Les intentions européennes sont louables, mais elles paraissent déconnectées des réalités du Moyen-Orient. SI la partition de la Terre d’Israël entre les Juifs et les Arabes qui vivent dans cette minuscule partie du monde est souhaitable, le mouvement national palestinien n'a pas été un partenaire valable pour mettre en œuvre cette partition, et il est largement responsable de l’échec de la solution à deux États.

Le mouvement national palestinien semble incapable de parvenir à un compromis historique avec le mouvement sioniste dans la mesure où il persiste à vouloir le contrôle du Mont du Temple, un « droit au retour » des réfugiés, et la disparition totale de toute présence juive en Judée et en Samarie.

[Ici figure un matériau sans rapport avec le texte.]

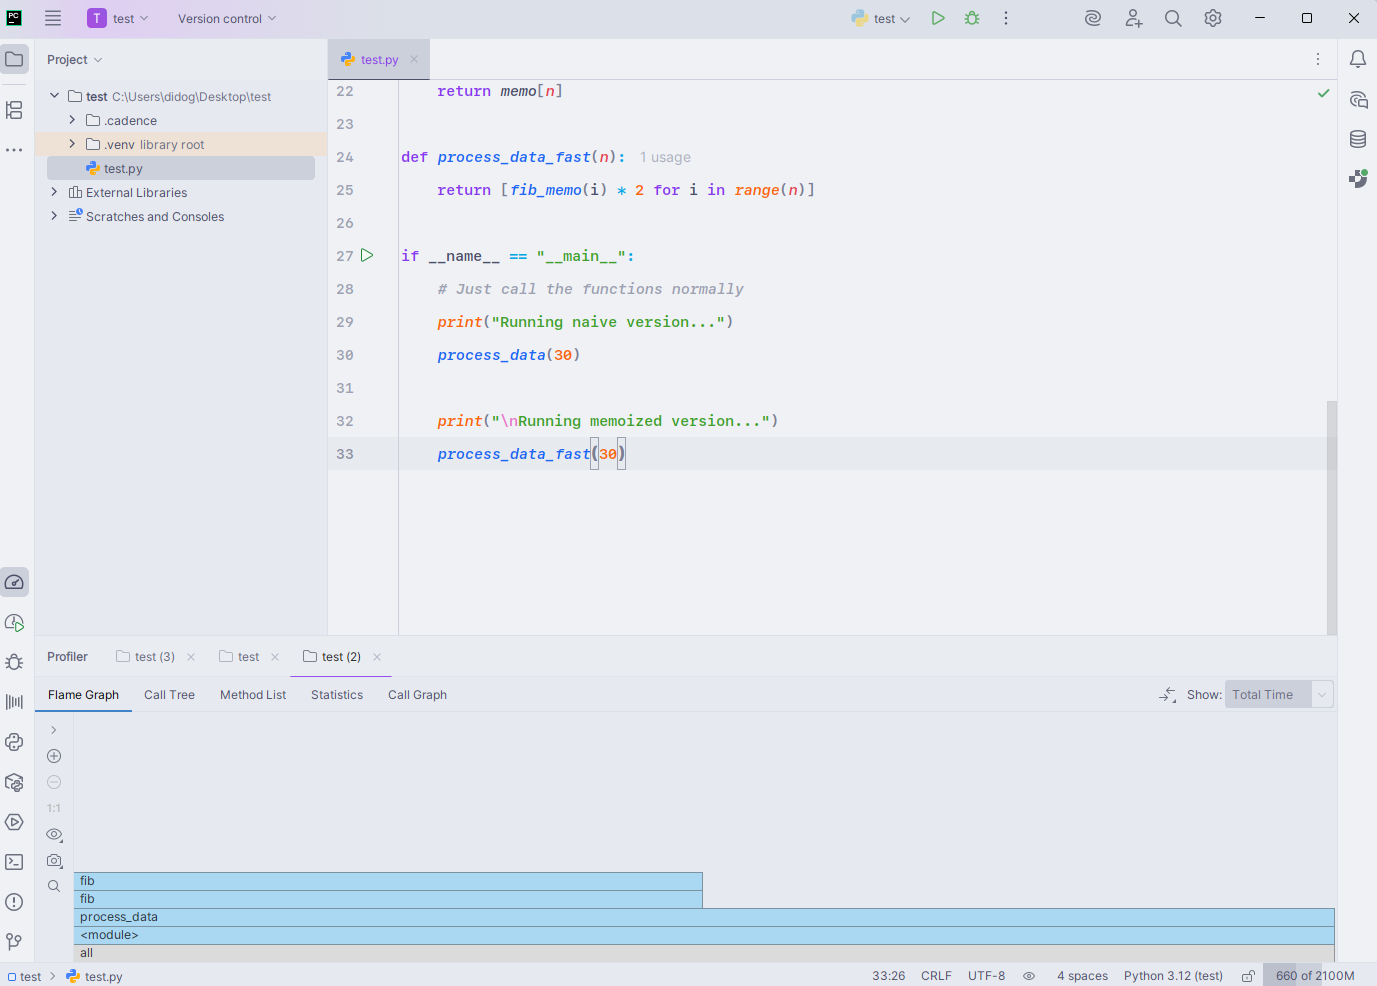1377x986 pixels.
Task: Toggle the flame graph eye presentation settings
Action: [54, 834]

Le système d’éducation et les média palestiniens perpétuent le conflit, incitant à la haine contre les Juifs et refusant de  reconnaitre leurs liens avec la Terre d’Israël. En réalité, l’écart entre les positions des Israéliens et des Palestiniens est extrêmement grand et ne peut pas être comblé instantanément. Il est totalement irréaliste d’escompter un accord sur les questions du statut final dans un proche avenir.

L’amère vérité, c’est que les deux sociétés ont toujours l’énergie de combattre pour ce qui important à leurs yeux. Les conflits ethno-religieux prennent fin quand au moins l’un des deux protagonistes affiche une grande lassitude. Les crédules Européens ont beaucoup de difficulté à réaliser que la paix n’est pas la valeur la plus importante pour les Israéliens et les Palestiniens.

Il faut ajouter que les Palestiniens ne sont parvenus à saisir les opportunités de construire leur État. Leur échec le plus remarquable et le plus dévastateur du point de vue de l’édification d’un État, c’est la perte du monopole de l’utilisation de la force. Cela a conduit au chaos et à la perte de Gaza au profit du Hamas en 2007. Tant que le Hamas jouera un rôle central dans les affaires palestiniennes, aucune réconciliation israélo-palestinienne ne sera possible. Ce qui est arrivé dans les Territoires palestiniens reflète un phénomène répandu dans le Monde arabe, l’effondrement des structures étatiques. La culture politique arabe semble impuissante à édifier des structures étatiques et à surmonter les identités tribales et les particularismes.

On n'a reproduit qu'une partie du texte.